Finite in manette altre due figure chiave del clan reggino De Stefano
Il clan De Stefano, uno dei principali sistemi criminali di Reggio Calabria, ha subito oggi una grave perdita: la Squadra Mobile ha arrestato l’avvocato Giorgio De Stefano, uno dei vertici della cosca mafiosa, e Dimitri De Stefano, il fratello del capo dei clan reggini. Oltre a loro, sono finiti in manette in 17.
Estorsione, associazione mafiosa, concorso esterno, detenzione e porto di materiale esplosivo, intestazione fittizia di beni e rivelazione del segreto d’ufficio: questi i reati contestati alle persone arrestate. L’avvocato penalista Giorgio De Stefano era stato condannato in passato per concorso esterno, ma è da sempre considerato una figura eminente del clan che porta il suo cognome. Successore di suo cugino Paolo, assassinato nella guerra di mafia nel capoluogo calabrese, vanta un passato politico a Reggio Calabria: è stato consigliere comunale della Dc. Negli ultimi vent’anni si era occupato della parte finanziaria di tutte le operazioni della cosca De Stefano.

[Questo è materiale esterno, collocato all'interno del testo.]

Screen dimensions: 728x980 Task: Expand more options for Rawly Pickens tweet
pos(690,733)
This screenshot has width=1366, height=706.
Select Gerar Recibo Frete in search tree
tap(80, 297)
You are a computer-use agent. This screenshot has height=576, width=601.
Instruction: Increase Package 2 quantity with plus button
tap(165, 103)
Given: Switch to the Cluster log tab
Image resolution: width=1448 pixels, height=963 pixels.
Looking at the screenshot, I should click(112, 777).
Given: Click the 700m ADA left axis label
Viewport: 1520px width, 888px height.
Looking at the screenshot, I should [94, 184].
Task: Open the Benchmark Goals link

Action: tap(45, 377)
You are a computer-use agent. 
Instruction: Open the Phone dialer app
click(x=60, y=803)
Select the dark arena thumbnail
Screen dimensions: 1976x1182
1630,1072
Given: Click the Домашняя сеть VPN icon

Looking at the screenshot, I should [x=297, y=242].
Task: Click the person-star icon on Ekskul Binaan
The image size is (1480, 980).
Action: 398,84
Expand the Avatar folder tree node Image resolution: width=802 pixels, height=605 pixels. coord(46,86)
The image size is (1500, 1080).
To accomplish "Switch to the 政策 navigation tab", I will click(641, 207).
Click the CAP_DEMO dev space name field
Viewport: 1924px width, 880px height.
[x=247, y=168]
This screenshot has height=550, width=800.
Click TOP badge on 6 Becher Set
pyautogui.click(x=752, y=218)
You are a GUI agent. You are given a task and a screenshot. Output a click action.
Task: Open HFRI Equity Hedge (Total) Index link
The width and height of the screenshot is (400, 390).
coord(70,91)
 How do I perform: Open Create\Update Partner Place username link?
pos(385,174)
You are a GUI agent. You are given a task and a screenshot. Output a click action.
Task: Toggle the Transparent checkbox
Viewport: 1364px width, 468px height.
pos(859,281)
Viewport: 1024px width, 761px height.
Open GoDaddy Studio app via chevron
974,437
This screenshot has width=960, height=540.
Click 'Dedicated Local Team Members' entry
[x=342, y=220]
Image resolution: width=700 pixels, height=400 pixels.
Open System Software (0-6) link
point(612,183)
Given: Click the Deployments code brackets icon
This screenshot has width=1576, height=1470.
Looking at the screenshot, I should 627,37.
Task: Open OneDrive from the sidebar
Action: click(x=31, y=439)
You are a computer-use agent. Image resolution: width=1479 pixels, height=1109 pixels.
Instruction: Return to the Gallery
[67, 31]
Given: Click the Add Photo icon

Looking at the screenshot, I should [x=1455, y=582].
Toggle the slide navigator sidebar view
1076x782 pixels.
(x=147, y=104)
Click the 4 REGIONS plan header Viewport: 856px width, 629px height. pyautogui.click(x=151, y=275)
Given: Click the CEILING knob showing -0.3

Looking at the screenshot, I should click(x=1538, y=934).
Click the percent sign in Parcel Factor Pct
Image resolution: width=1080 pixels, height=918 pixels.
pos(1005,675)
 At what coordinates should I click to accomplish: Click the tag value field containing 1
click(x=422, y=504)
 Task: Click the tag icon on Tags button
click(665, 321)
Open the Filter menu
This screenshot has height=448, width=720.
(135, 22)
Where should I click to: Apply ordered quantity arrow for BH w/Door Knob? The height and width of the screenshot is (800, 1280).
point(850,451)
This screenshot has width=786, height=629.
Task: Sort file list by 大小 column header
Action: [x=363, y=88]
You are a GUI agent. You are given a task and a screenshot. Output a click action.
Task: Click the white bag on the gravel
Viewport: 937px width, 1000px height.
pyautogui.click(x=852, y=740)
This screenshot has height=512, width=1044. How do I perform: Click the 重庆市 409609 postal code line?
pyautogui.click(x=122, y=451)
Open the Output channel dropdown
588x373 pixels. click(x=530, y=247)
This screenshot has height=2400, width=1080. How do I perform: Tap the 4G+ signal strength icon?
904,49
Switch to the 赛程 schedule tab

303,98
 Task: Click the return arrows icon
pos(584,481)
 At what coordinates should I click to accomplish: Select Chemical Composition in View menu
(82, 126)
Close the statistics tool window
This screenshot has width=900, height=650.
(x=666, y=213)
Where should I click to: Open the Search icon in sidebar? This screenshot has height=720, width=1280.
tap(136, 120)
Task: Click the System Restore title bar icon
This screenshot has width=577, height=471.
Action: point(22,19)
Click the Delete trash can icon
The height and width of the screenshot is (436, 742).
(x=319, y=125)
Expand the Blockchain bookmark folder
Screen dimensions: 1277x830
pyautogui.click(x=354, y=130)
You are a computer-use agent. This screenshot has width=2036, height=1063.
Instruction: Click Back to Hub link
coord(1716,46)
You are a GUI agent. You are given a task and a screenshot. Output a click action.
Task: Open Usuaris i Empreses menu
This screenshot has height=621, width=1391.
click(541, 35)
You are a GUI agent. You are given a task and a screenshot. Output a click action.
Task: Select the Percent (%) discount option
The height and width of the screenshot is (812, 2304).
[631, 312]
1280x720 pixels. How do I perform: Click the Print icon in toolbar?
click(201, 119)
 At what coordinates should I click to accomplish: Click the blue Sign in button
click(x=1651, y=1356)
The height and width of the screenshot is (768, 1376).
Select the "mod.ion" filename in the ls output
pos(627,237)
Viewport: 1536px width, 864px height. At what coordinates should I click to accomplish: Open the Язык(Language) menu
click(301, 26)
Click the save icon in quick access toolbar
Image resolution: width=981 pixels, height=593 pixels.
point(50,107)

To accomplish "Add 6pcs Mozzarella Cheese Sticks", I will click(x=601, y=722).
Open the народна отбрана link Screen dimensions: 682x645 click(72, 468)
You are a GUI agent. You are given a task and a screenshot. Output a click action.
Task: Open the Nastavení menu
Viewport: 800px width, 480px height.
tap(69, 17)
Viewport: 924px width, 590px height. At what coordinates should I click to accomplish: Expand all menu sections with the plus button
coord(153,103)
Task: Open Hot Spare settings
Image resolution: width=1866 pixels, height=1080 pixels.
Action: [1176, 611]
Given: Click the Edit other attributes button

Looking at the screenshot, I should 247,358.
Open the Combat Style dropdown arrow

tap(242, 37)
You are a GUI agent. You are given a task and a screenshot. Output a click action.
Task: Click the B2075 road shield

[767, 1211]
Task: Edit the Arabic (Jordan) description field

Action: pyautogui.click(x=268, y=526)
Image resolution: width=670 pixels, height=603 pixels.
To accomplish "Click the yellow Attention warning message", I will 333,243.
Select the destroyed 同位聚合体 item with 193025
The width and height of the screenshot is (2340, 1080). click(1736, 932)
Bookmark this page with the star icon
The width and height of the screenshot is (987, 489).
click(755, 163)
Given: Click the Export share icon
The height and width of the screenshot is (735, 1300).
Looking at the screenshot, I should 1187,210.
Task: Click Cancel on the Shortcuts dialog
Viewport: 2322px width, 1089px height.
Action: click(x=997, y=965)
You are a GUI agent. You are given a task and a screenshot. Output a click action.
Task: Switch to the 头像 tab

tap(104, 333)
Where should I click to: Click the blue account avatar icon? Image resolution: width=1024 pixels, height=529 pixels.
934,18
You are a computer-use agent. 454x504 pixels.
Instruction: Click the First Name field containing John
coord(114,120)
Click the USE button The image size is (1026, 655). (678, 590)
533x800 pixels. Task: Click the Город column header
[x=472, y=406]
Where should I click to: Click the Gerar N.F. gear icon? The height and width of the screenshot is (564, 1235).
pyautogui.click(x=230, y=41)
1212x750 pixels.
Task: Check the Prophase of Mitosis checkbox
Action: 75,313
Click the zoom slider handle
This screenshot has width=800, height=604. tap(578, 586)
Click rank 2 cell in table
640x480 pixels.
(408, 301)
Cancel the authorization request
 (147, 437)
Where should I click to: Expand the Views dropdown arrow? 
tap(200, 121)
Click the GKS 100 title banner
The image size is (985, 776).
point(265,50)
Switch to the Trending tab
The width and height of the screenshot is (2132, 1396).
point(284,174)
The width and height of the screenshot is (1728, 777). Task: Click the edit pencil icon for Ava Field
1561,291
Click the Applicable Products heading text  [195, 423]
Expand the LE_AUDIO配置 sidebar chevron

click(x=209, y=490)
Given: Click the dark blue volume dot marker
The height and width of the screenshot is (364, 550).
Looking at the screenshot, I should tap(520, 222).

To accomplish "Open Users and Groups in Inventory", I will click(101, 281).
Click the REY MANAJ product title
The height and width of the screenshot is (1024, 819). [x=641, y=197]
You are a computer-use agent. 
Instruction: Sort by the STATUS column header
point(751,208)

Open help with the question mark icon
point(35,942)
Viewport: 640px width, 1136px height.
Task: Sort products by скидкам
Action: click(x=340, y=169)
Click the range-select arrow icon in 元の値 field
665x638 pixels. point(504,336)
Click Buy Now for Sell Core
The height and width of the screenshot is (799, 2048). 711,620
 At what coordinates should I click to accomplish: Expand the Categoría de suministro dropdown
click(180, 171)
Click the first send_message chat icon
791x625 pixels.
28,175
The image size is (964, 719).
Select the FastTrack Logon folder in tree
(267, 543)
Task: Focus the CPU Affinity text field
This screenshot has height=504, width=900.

Dimitri De Stefano, invece, ha una storia diversa. Da sempre oscurato dalle figure dei due fratelli Carmine e Giuseppe De Stefano – detenuto al 41 bis nel carcere di Tolmezzo – come spiega il procuratore capo della Dda di Reggio Calabria, “Quando entrambi sono finiti in carcere, lui si è dovuto muovere come rappresentante della famiglia. Siamo in presenza di uno di quei casati di ‘ndrangheta che anche quando i suoi massimi esponenti finiscono in carcere, è in grado di individuare un esponente che continui a rappresentarli“.
Tra gli arrestati, 11 sono finiti in carcere, mentre i rimanenti 7 sono ai domiciliari: anche una donna, Maria Angela Marra Cutrupi, impiegata all’ufficio gip, è finita in manette. L’accusa della donna è di aver passato notizie riservate al marito, anche lui arrestato.
La polizia ha eseguito numerose perquisizioni ed ha attuato un sequestro di beni e società, tra cui diversi bar, per oltre 10 milioni di euro. L’indagine è partita da due attentati compiuti nel 2014 a Reggio Calabria, tra cui la bomba che l’11 febbraio distrusse lo storico bar “Malavenda”.
“A Reggio, chiunque voglia intraprendere un’attività economica o commerciale, non deve rivolgersi soltanto allo Stato o agli enti locali per le relative autorizzazioni amministrative, ma deve ottenere il nullaosta da parte delle cosche che controllano il territorio e che formano il cosiddetto ‘sistema Reggio’” dichiarano gli inquirenti. Nessuna attività può essere avviata senza il consenso delle cosche.